13 settembre 2026: XXIV DOMENICA DEL TEMPO ORDINARIO “A”

LETTURE DEL GIORNO

Le letture di questa domenica ci parlano del perdono. Non un perdono superficiale, né la semplice rinuncia alla vendetta, ma la scelta di lasciare che la misericordia di Dio trasformi il nostro modo di vivere le relazioni.

La prima lettura, dal Siracide, ci pone una domanda concreta: come possiamo chiedere misericordia a Dio se noi stessi non siamo capaci di usarla verso chi ci ha fatto del male? Il rancore diventa un peso che ci imprigiona e permette al male ricevuto di continuare ad avere potere sulla nostra vita. Per questo la Parola ci invita a ricordare la nostra stessa fragilità: anche noi abbiamo bisogno di essere perdonati.

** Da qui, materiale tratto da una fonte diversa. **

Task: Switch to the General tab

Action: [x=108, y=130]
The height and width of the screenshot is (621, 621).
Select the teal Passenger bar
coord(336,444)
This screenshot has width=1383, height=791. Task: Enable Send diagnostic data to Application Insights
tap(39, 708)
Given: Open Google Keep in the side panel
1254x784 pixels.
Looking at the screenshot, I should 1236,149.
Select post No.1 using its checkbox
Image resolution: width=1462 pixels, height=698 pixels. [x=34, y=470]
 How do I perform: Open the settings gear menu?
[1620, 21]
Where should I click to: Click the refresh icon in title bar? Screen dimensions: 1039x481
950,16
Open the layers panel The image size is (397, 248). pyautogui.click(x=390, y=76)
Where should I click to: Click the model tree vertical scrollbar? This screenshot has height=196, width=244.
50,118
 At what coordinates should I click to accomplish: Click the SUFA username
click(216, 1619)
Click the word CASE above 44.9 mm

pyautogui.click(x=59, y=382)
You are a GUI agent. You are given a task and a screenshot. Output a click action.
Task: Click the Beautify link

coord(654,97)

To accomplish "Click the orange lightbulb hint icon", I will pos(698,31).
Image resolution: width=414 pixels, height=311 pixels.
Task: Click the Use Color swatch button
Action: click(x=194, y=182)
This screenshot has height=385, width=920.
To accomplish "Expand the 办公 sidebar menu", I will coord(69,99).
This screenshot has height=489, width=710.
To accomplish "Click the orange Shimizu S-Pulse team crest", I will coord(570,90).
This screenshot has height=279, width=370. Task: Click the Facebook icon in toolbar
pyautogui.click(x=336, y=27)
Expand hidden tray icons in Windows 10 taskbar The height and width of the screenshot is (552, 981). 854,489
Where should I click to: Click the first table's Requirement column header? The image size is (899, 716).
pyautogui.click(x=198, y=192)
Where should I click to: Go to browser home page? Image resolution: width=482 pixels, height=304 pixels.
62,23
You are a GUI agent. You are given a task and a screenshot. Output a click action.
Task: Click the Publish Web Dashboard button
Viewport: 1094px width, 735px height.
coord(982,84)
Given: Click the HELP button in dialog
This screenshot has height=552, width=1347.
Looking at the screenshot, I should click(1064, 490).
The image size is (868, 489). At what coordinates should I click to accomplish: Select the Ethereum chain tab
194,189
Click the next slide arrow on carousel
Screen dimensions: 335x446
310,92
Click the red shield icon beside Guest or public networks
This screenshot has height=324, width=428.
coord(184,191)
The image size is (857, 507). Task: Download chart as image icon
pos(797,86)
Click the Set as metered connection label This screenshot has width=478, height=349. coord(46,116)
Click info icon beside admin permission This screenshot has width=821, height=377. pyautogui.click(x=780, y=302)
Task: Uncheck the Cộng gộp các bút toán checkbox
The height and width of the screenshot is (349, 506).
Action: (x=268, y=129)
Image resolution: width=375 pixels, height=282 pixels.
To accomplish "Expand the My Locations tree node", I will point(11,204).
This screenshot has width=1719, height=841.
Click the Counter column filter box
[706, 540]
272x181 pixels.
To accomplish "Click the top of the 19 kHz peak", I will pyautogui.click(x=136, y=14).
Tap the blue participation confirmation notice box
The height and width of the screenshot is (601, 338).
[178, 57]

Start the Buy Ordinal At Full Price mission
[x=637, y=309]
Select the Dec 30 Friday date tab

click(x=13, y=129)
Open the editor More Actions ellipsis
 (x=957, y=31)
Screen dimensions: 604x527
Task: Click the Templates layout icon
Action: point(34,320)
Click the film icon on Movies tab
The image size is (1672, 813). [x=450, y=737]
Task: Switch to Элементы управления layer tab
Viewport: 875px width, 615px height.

San Paolo, nella seconda lettura, afferma che “nessuno di noi vive per se stesso e nessuno muore per se stesso”. La nostra vita appartiene al Signore. Non siamo quindi chiamati a diventare giudici dei nostri fratelli: ciascuno appartiene al Signore e davanti a lui siamo tutti bisognosi di misericordia.

Nel Vangelo Pietro domanda a Gesù quante volte debba perdonare il fratello. Pensa forse di essere già molto generoso proponendo “fino a sette volte”. Gesù risponde: “Non ti dico fino a sette volte, ma fino a settanta volte sette”. Non stabilisce semplicemente un numero: ci dice che il perdono cristiano non può essere rinchiuso dentro un limite. La misura è la misericordia stessa di Dio.

La parabola del servo che ha ricevuto il perdono di un debito enorme e poi non è stato capace di perdonare un piccolo debito mette in luce una contraddizione che può riguardare anche noi. Possiamo chiedere continuamente perdono a Dio e, nello stesso tempo, essere severi e inflessibili con gli altri. Il servo non ha saputo perdonare perché non ha lasciato entrare nel cuore il perdono che aveva ricevuto.

Perdonare non significa dire che il male non è accaduto, né giustificare l’ingiustizia. Significa scegliere di non lasciare che il male ricevuto continui a governare il nostro cuore. È difficile, soprattutto quando la ferita è profonda; per questo abbiamo bisogno di guardare a Cristo, che sulla croce ha scelto di non rispondere al male con altro male. Ogni volta che rinunciamo al rancore, facciamo il primo passo verso la riconciliazione e scegliamo di non restituire il male con altro male, rendiamo visibile nel mondo qualcosa del volto di Dio.

Il cristiano è colui che, avendo sperimentato la misericordia, impara a diventare misericordia per gli altri.